Might even start a bidding war.

There could still be well over $60 per share of value for the winner.

And there’s a reasonable amount of time for them to put something together.

And maybe this was Bear’s plan all along.

They knew they needed Fed funding to maximize shareholder value, and the JPM involvement to stabilize their client base and buy the time to find a real bid.

(CNBC now showing a chart showing $7.7 billion in breakup value.)


Seth writes:

For 2 a share is Chase getting a boat load of non prime paper that over time is worth a lot more than 2?

From what I’m hearing it’s already worth maybe 75 or more.

And the Fed gave jpm a free call.

The $2 is the least that it’s worth, as the fed is providing non recourse funding for the assets at prices that support the $2 price.

And at the same time the Fed took action to restore pricing of agency and aaa assets to more accurately reflect their actual default risk, which is near 0.


This is different.In this case the moral hazard is in not funding the primary dealers.It’s too easy for the predators (other dealers, hedge funds, etc.) to first get short the stock and then start a run on any broker that has to have any non tsy inventory financed and drive them out of business.

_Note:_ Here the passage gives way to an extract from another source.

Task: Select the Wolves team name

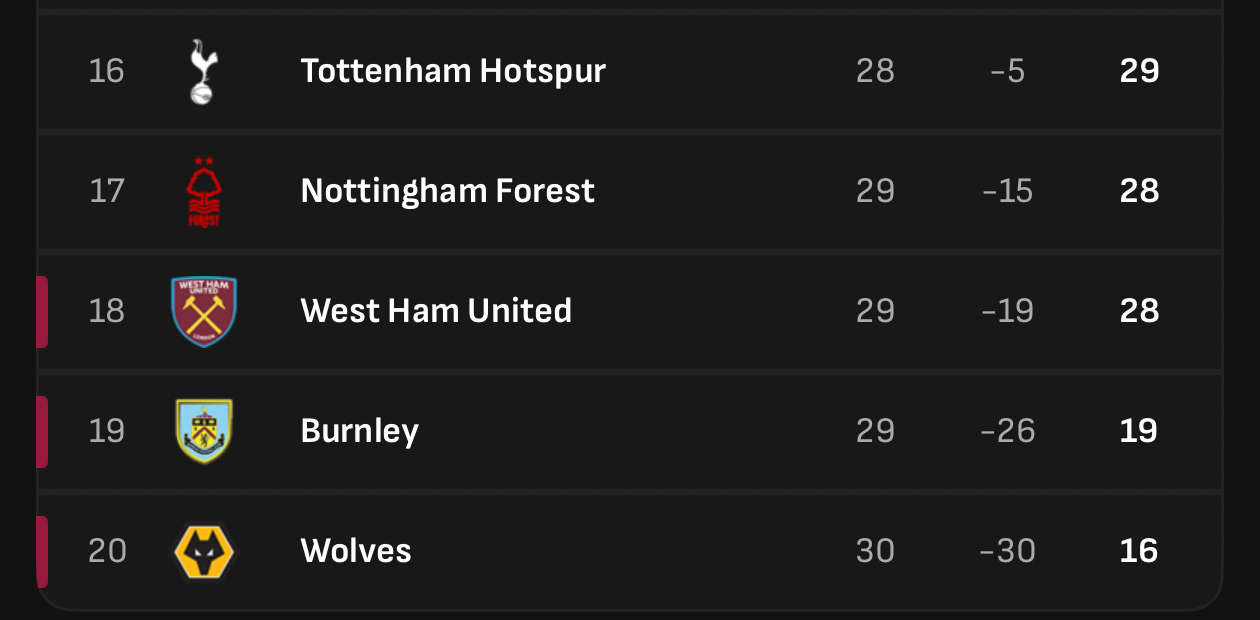Action: coord(356,551)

By funding the primary dealers who are in good standing (they report their finances to the fed) and regulating capital requirements and haircuts predators are kept at bay and shareholders continue to assume the business risk of the primary dealers.

Steve writes:

And the Fed has said in times of crisis they will not punish the many for the few.

Moral hazard is not a fixed doctrine. It requires flexibility and in times of crisis they accept that their action (the Fed’s) will not address the doctrine. On balance it is a price (overlooking moral hazard) they must pay for the greater good.

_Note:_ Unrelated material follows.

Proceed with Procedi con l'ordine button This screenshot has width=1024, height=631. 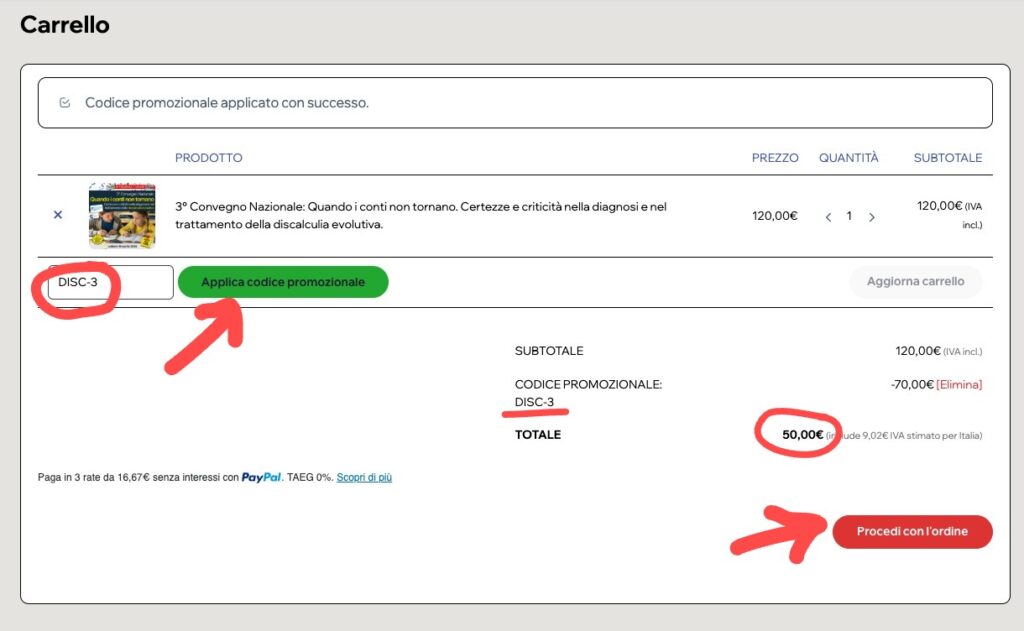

They have done it in the past so doing it again reflects a degree of consistency not a change in policy.


Paul writes:

How do you respond to the moral hazard argument of the Fed bailing out Bear Stearns?

I’ll let the word ‘bailout’ go for now, and begin by saying the liability side of banking is not the place for market discipline, and it’s also probably not the place for market discipline for the Fed’s appointed (anointed?) ‘primary dealers.’

(I will also not here question the idea of having primary dealers in the first place, but don’t take that mean i approve of that setup, thanks!)

So given the Fed wants primary dealers, it then follows there are specific securities they go along with this assigned role.

Presumably those would include the likes of tsy secs, maybe agency paper, maybe AAA rated mtg backed securities, etc.

Presumably also are functions the Fed wants its primary dealers to perform, like being market makers, providing some notion of liquidity, etc. etc.

And, presumably, the Fed has some notion of public purpose behind this entire creation.

So, given all that, to support this ‘institution of public purpose,’ it behooves the Fed to ensure the primary dealers themselves have the available lines of credit to perform this vital public function (almost hurts to write that…).

The bank primary dealers do have ‘guaranteed liquidity’ and so are safely able to function as primary dealers, knowing they can always finance their inventory positions. This can be done via raising fed ensured bank deposits, and borrowing from the fed by using their inventory as collateral, etc.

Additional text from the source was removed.